You want a result set showing each employee's name, salary, and their department's average salary — all in one row per employee. Why does GROUP BY fail here?
AGROUP BY doesn't support AVG for salary columns
BGROUP BY collapses rows — you'd get one row per department, losing the individual employee rows
CYou'd need to join the table to itself, which GROUP BY prohibits
DGROUP BY only works with COUNT, not AVG
GROUP BY aggregates rows into groups, producing one output row per group. If you GROUP BY department, you get one row per department with the average salary — the individual employee records disappear. Window functions solve exactly this problem: `AVG(salary) OVER (PARTITION BY department)` computes the department average while preserving every employee's individual row in the output. Options A, C, and D are simply false about how GROUP BY and AVG work.
Question 2 Multiple Choice
What effect does adding ORDER BY inside an OVER clause have on a window function like SUM()?
AIt changes which rows are included in the result set
BIt sorts the final output just like ORDER BY at the end of the query
CIt changes the calculation from a total across the full partition to a running cumulative total
DIt has no effect — ORDER BY only matters outside the OVER clause
ORDER BY inside OVER defines a frame within the partition — by default, all rows from the start of the partition up to and including the current row. This turns SUM(amount) into a running total that accumulates as you move through the ordered rows. Without ORDER BY, the full partition is the frame and every row gets the same total. The ORDER BY here is conceptually distinct from the query-level ORDER BY, which controls output sorting, not calculation frames.
Question 3 True / False
You can use a window function result directly in a WHERE clause to filter rows — for example, WHERE ROW_NUMBER() OVER (ORDER BY salary DESC) = 1.
TTrue
FFalse
Answer: False
Window functions are evaluated after WHERE, GROUP BY, and HAVING — so the window function result doesn't exist yet when the WHERE clause is processed. Filtering on a window function result requires wrapping the query in a subquery or CTE, then filtering in the outer query: `SELECT * FROM (SELECT *, ROW_NUMBER() OVER (ORDER BY salary DESC) AS rn FROM employees) t WHERE rn = 1`. This evaluation order is one of the most common points of confusion with window functions.
Question 4 True / False
PARTITION BY inside an OVER clause groups rows for the window calculation in a conceptually similar way to GROUP BY, but without collapsing those rows into a single output row.
TTrue
FFalse
Answer: True
This is exactly right. PARTITION BY divides the rows into groups (partitions) and the window function operates independently within each partition — exactly like GROUP BY defines groups for aggregation. The crucial difference is that GROUP BY reduces the result set to one row per group, while PARTITION BY keeps all input rows, each receiving a value computed from its partition. A window function with no PARTITION BY treats the entire table as one partition.
Question 5 Short Answer
Why can't you filter on a window function result in a WHERE clause, and what is the correct way to do it?

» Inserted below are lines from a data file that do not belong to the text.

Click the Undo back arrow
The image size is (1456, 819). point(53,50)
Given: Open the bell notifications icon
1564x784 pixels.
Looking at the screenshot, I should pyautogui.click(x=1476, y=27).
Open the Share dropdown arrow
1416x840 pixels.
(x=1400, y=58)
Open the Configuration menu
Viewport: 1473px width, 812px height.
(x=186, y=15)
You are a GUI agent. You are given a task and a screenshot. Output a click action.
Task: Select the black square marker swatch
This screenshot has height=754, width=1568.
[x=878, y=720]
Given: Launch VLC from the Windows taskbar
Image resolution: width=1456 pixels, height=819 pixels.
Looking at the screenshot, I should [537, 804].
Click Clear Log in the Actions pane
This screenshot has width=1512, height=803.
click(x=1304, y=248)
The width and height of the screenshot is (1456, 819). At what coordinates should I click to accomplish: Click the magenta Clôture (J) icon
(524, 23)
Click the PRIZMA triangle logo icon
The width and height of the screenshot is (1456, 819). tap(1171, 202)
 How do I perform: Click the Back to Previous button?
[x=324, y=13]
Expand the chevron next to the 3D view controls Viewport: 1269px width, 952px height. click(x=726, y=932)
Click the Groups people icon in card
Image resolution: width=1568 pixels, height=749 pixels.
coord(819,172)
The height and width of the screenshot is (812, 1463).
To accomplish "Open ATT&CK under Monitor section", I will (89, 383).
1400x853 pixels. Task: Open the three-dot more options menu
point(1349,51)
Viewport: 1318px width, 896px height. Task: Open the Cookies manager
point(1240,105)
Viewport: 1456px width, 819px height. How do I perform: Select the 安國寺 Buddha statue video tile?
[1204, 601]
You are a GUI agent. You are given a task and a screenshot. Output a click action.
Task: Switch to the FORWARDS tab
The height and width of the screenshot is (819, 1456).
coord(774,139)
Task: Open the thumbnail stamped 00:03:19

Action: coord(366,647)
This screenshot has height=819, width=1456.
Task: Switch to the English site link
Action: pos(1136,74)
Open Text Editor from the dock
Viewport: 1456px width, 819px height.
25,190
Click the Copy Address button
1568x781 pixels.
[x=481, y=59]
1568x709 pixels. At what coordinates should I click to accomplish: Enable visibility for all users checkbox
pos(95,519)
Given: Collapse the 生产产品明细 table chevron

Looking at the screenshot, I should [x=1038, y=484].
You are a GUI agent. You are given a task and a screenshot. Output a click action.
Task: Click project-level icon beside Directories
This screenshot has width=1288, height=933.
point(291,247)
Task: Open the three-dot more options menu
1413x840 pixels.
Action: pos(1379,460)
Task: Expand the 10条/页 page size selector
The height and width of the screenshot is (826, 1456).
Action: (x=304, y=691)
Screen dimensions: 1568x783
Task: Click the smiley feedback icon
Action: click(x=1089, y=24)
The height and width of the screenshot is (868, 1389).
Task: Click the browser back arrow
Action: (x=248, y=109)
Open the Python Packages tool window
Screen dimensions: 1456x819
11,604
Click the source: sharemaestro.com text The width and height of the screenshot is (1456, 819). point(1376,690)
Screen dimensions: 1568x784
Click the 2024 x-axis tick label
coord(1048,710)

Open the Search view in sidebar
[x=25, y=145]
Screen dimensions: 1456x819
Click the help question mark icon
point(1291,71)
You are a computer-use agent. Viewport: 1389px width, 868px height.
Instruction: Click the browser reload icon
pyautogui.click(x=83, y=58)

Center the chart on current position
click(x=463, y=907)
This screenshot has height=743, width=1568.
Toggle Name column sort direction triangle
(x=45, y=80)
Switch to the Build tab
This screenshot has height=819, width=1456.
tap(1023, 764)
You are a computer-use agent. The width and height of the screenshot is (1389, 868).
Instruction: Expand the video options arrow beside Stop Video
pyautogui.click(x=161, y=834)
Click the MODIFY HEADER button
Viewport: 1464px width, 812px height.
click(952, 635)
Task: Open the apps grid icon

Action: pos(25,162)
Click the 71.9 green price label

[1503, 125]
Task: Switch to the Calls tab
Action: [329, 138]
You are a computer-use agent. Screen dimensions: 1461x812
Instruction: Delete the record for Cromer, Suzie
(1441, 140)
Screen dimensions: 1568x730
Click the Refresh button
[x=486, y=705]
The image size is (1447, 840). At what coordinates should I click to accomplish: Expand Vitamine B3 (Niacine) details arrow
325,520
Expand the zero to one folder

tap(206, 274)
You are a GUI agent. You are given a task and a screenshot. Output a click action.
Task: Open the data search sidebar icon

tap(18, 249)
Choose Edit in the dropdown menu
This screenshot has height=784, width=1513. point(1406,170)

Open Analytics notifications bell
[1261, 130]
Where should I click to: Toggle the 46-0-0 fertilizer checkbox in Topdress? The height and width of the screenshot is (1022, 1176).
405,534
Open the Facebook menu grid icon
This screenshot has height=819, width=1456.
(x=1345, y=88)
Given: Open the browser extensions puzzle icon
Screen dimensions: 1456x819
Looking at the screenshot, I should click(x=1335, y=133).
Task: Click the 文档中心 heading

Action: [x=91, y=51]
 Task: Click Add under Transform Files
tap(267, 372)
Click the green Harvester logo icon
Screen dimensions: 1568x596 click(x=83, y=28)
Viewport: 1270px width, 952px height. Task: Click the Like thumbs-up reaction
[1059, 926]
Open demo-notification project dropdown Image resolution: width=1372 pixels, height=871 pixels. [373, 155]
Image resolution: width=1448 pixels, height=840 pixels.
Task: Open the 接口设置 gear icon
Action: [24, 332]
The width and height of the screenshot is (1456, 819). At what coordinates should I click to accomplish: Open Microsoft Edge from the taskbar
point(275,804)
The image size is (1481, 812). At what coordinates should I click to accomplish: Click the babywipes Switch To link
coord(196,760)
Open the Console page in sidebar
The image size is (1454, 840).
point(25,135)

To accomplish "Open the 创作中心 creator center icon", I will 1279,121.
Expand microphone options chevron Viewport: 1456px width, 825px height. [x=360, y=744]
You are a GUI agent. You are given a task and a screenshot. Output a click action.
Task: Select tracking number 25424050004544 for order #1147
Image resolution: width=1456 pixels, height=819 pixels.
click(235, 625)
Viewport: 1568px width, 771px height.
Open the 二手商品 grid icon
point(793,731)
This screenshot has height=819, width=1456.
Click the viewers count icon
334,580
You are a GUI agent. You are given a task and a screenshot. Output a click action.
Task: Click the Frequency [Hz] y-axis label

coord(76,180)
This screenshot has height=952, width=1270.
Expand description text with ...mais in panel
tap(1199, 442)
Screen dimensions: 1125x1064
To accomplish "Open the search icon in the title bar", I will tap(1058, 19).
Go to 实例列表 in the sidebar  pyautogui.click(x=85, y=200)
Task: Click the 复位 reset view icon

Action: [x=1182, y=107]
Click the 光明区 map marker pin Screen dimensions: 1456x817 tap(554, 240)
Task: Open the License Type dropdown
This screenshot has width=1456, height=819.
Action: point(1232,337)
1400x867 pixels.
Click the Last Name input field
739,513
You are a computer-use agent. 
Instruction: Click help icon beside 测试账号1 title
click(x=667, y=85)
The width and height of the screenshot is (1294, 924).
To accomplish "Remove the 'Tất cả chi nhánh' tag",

Think about your answer, then reveal below.
Model answer: Window functions are evaluated late in query processing — after WHERE, GROUP BY, and HAVING — so a window function result does not yet exist when the WHERE clause runs. To filter on a window function result, wrap the query in a subquery or CTE that computes the window function, then apply the filter in the outer query's WHERE clause. For example: SELECT * FROM (SELECT *, RANK() OVER (PARTITION BY dept ORDER BY salary DESC) AS rnk FROM employees) t WHERE rnk <= 3.
SQL has a defined logical evaluation order: FROM → WHERE → GROUP BY → HAVING → SELECT (including window functions) → ORDER BY → LIMIT. The WHERE clause runs before window functions are computed, so they cannot appear in WHERE. This is a fundamental architectural fact about SQL, not a bug — it means filters on window results always require a wrapping subquery or CTE.